This weekend, we will read Parsha Beshalach, in which God finally leads the Israelites out of Egypt. There is danger awaiting us on this new journey, not only the Philistines and other people, but from the unforgiving desert wilderness. In Beshalach, we come up against nature again and again - our escape route is blocked by the Red Sea, scarce water is undrinkably bitter, then there is no water at all, and the ground is barren with no food to sustain us on our long trek.
In the words of Rabbi Abraham Joshua Heschel:
"Monotheism in teaching that God is the Creator, that nature and man are both fellow-creatures of God, redeemed man from exclusive allegiance to nature. The earth is our sister, not our mother." -Abraham Joshua Heschel, Man is Not AloneIf the earth is our sister, she certainly acts like it in this parsha. Sometimes we don't get along with our siblings; we refuse to share our toys and withhold things from them. Sometimes we need a gentle reminder from our parents to play nicely, call our siblings more often, and look out for one another. In Beshalach, nature (with some prompting from God) takes care of us. The sea parts safely, bitter water becomes sweet, food appears on the ground like dew, and water flows freely from a rock.
On Tu B'Shevat, how can we return the favor? Aside from taking a moment to appreciate our surroundings and enjoying this unseasonably warm weather, here are some other ways to celebrate the holiday:
- Clean up your neighborhood - Next time you see a discarded food wrapper on the sidewalk, pick it up and throw it away. Or call your local Parks Department to volunteer to clean up a neighborhood park.
- Plant a tree in Israel - You can donate online to the Jewish National Fund to plant a tree in honor of a special occasion or in memory of a loved one.

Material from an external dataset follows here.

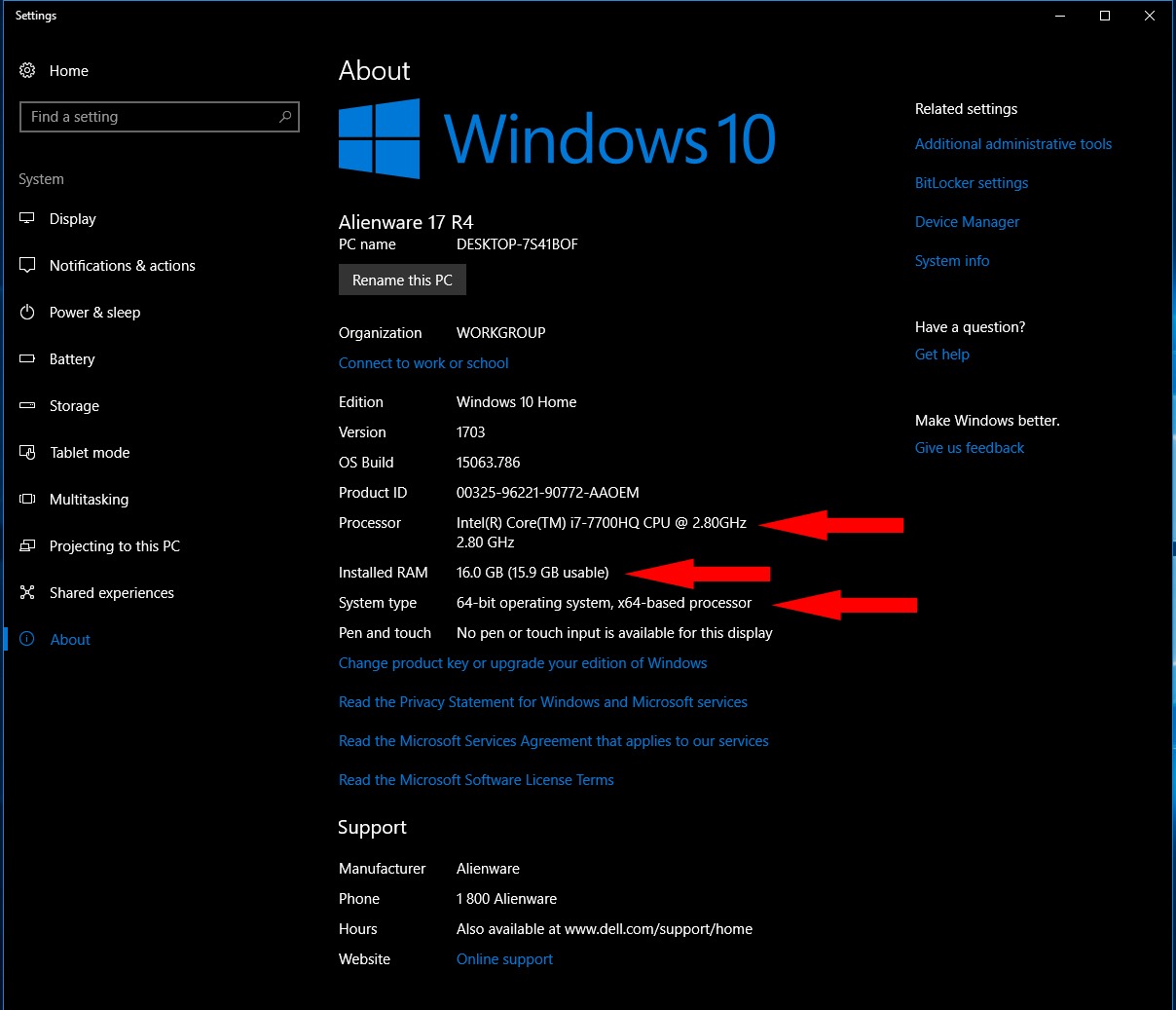Click Give us feedback

click(x=969, y=447)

- Recycle - If you don't recycle at home or at work, look into recycling centers near you or talk to your coworkers about instituting a recycling program in your office. When I lived in an apartment complex that didn't recycle, I drove my cans, bottles, and paper to a recycling center 20 minutes away.
- Composting - Try composting at home; the EPA has a handy guide to get your started. You can do it in your backyard or, if you're like me and don't have any outdoor space of your own, try a smaller composting container inside. I have a friend who has an indoor compost - it's a super-cute ceramic jar on her kitchen counter and it doesn't smell or anything.
However you celebrate, chag sameach; have a happy Tu B'Shevat!